Laurence Docherty

Personal information
- Full name: Laurence William Docherty
- Born: 24 February 1980 (age 46) Edinburgh, Scotland
- Height: 1.72 m (5 ft 8 in)
- Weight: 70 kg (154 lb)

Sport
- Sport: Field hockey
- Position: Midfielder

Senior career
- Years: Team / Caps / Goals
- 2000–2007: Klein Zwitserland / - / -
- 2007–2011: Bloemendaal / - / -
- 2011–2014: Kampong / - / -

National team
- Years: Team / Caps / Goals
- –: Scotland /  / -
- 2006–2012: Netherlands / 78 / (9)

Medal record
Men's field hockey
Representing the Netherlands
EuroHockey Championship
| Bronze medal – third place | 2009 Amstelveen |  |

= Laurence Docherty =

Dutch field hockey player

Laurence William Docherty (born 24 February 1980) is a former field hockey player who played as a midfielder.
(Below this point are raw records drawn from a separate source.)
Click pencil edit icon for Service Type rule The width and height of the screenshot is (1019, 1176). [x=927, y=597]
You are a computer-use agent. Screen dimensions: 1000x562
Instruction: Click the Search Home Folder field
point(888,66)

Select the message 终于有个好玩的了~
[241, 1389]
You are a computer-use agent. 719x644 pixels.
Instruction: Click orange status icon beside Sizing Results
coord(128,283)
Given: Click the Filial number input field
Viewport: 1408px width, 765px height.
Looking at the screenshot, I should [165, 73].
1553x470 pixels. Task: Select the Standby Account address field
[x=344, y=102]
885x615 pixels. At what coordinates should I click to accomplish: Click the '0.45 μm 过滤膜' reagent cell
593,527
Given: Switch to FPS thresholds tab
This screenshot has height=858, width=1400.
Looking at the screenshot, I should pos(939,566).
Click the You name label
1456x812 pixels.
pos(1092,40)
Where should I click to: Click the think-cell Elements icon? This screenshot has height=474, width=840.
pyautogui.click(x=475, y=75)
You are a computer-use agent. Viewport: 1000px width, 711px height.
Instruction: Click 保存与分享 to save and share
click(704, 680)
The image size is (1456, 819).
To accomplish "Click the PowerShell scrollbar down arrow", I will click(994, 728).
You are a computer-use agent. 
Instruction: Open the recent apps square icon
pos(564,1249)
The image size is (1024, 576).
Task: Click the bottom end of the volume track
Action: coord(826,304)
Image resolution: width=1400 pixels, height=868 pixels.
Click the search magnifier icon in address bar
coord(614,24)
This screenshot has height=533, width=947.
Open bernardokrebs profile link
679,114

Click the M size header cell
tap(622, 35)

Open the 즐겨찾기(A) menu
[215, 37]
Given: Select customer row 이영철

Born in Scotland, he played for both the Scotland and the Netherlands national team.

==Club career==
Docherty came to the Netherlands in 2000, and played club hockey for Klein Zwitserland until the 2007–08 season, when he moved to Bloemendaal. In 2011 he switched to Kampong.

==International career==
Docherty represented Scotland at the 2003 Men's EuroHockey Nations Championship, after which he went public announcing he wanted to obtain Dutch citizenship. He obtained his Dutch citizenship in 2006. In 2007, Docherty missed out on playing the European Championship in Manchester, but was called into the Netherlands squad for the Champions Trophy in Malaysia in November 2007, thus boosting his prospects of playing in the Beijing Olympics, which he did.